Many years before I was a child this means, kind reader, that it was a long, long time ago part of the Kelo Valley road was a major thoroughfare from one Ozark settlement to another. It was actually called a highway, even though it was never more than mud and ruts. At one time, portions of the old "highway" may have been a toll road. The road came up from a crossing on Black River into the upper end of Kelo Valley and went the length of the valley until the dry creek joined up with the river farther downstream. Just below our farm was a field that had once been a racetrack that attracted horse fanciers from many miles around.
Sprouting off the old "highway" were countless logging roads that edged up into the forests where most of the timber had been cut long ago.
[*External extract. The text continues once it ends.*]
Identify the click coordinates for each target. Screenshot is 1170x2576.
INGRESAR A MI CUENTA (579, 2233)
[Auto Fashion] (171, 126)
Few pine trees were left from the heyday of the timber industry.
For a young farm boy, the old "highway" and the logging roads were trails to adventure. You could get to springs, caves, sinkholes, ancient burying grounds and canebrakes by following the right road. Hunters used the old roads too. And occasionally a logger would find a tree big enough to harvest.
The road into Kelo Valley has had a number of improvements made in recent years. Some of the curves have been taken out. There's a low-water concrete slab at the creek. More houses have been built along Black River. The school bus lumbers down the road now. There is evidence of regular gravel deposits and grading.
But in comparison to an interstate highway like I-55, the Kelo Valley road is still in the Dark Ages.
And you know what? That old road in Kelo Valley is still a whole lot better than the I-55 interchange at Scott City. Even in a thunderstorm.
R. Joe Sullivan is the editor of the Southeast Missourian.